Text passage:
##############################
Four views on Islam and the state
Can Islam support a secular, democratic government?
I need a secular state
By Abdullahi Ahmed An-Na`im
ALTANTA – To be a Muslim by conviction and free choice – which is the only way one can be a Muslim – I need to live in a secular state. By a secular state, I mean one that is neutral regarding religious doctrine to facilitate genuine piety. The state should not enforce sharia (the religious law of Islam) because compliance should never be coerced by fear or faked to appease state officials. When observed voluntarily, sharia-based values can help shape laws and public policy through the democratic process. But if sharia principles are enacted as state law, the outcome will simply be the political will of the state.
Many Muslims equate secularism with antireligious attitudes. Yet I believe that a secular state can promote genuine religious experience among believers and affirm the role of Islam in public life.
The so-called Islamic state is conceptually incoherent and historically unprecedented. There simply is no scriptural basis for an "Islamic state" to enforce sharia.
The leadership of the prophet Muhammad in Medina is an inspiring model of the values Muslims should strive for in self-governance, transparency, and accountability. But since Muslims believe that there is no prophet after Muhammad, the Medina model cannot be replicated.
There's no precedent for an Islamic state in practice. Historically, rulers sought the support of Islamic scholars and religious leaders to legitimize their authority, but religious authorities needed to maintain their autonomy. This was always a negotiated relationship, not a marriage.
The experience of the vast majority of Muslims across the world today is about struggles for constitutionalism and human rights, economic development and social justice – not about the quest for Islamic states to enforce sharia. The world community must support Muslims in these struggles instead of punishing them for the sins of the extremist fringe of political Islamists.
##############################
Exercise objective:
In the essay on Islam and the state, how does the writer define a secular state?
##############################
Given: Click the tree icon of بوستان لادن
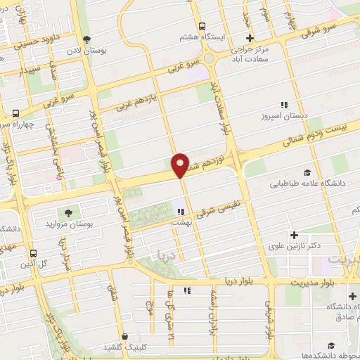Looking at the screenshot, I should pyautogui.click(x=86, y=39).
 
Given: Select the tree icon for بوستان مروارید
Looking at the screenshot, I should pyautogui.click(x=68, y=212).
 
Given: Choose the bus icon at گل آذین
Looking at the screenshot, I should pyautogui.click(x=33, y=252).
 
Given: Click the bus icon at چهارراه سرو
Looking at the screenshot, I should pyautogui.click(x=15, y=113).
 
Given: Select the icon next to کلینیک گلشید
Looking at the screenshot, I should pyautogui.click(x=124, y=337).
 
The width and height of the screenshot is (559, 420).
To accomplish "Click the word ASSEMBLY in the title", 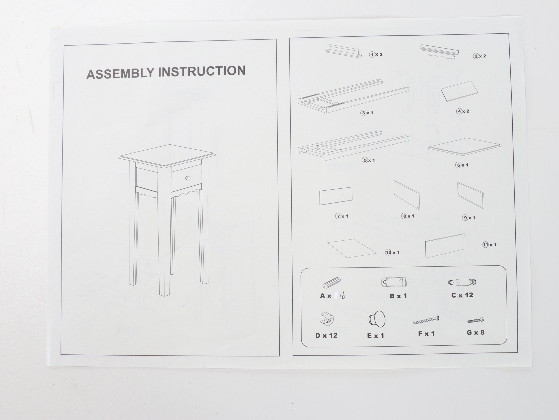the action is (120, 74).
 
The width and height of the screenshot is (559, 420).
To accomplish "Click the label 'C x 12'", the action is (462, 295).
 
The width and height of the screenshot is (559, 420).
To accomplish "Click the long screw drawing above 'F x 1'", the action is (426, 320).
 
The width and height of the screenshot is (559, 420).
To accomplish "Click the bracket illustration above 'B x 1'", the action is (394, 282).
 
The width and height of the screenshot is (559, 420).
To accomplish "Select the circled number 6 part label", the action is (459, 165).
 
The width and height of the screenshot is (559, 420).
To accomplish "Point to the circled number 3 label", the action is (363, 113).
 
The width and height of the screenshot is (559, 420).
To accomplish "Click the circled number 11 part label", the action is (485, 245).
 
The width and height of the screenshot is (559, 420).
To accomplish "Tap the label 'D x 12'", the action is (326, 335).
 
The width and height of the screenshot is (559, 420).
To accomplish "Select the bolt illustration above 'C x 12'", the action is (462, 282).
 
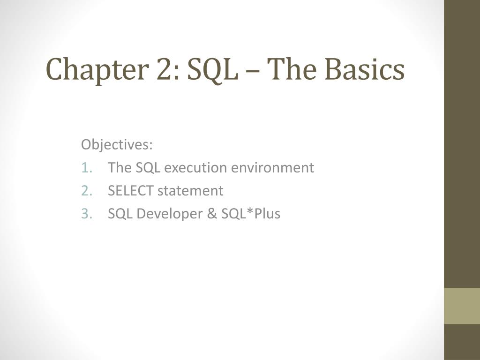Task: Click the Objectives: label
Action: pos(117,144)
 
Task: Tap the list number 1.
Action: pos(87,167)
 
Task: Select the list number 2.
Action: pos(87,191)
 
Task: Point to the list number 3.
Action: pos(87,214)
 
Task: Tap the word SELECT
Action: pos(130,191)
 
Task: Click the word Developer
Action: pos(165,214)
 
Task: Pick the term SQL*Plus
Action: pos(248,214)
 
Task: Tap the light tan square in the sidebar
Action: pos(462,306)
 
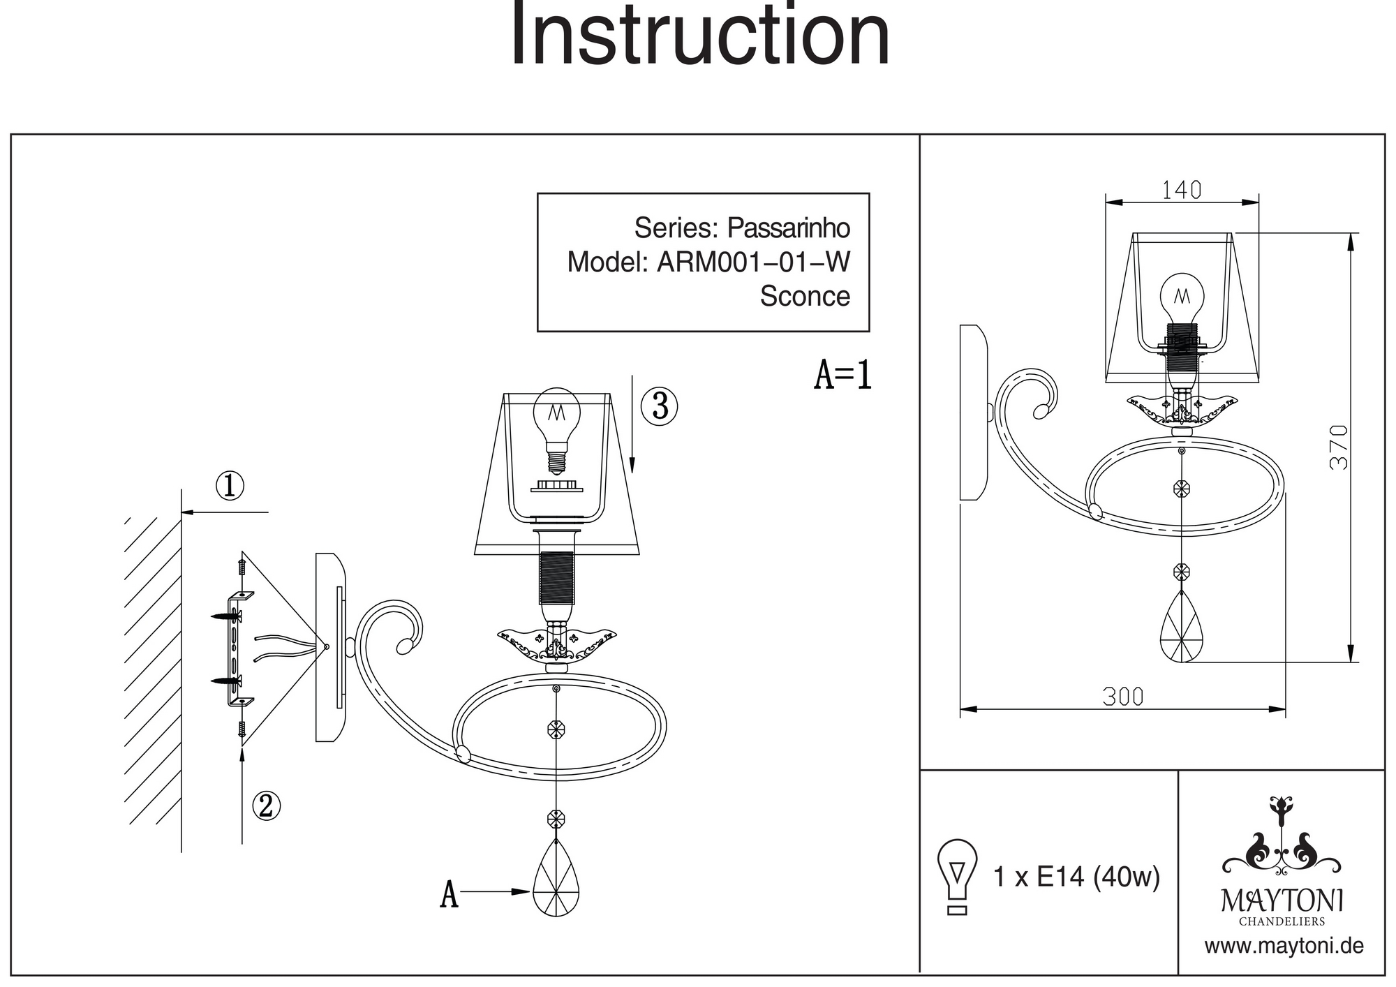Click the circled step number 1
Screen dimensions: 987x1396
coord(230,487)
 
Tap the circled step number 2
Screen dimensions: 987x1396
coord(266,806)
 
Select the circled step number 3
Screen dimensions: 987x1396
coord(660,406)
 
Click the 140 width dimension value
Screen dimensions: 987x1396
coord(1182,190)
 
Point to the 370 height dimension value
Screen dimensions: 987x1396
coord(1338,447)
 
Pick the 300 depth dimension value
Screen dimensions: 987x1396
coord(1123,697)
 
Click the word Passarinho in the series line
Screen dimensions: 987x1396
coord(789,228)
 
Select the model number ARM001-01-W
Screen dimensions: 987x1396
coord(754,262)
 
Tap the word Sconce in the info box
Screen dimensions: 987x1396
coord(805,297)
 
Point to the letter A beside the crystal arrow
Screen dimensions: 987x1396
coord(449,894)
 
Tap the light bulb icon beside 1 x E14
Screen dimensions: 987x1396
coord(957,876)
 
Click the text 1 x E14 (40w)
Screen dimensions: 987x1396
coord(1076,877)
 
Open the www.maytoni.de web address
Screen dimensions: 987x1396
coord(1283,947)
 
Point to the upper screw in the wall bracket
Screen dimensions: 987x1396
##############################
Response:
One that is neutral regarding religious doctrine to facilitate genuine piety.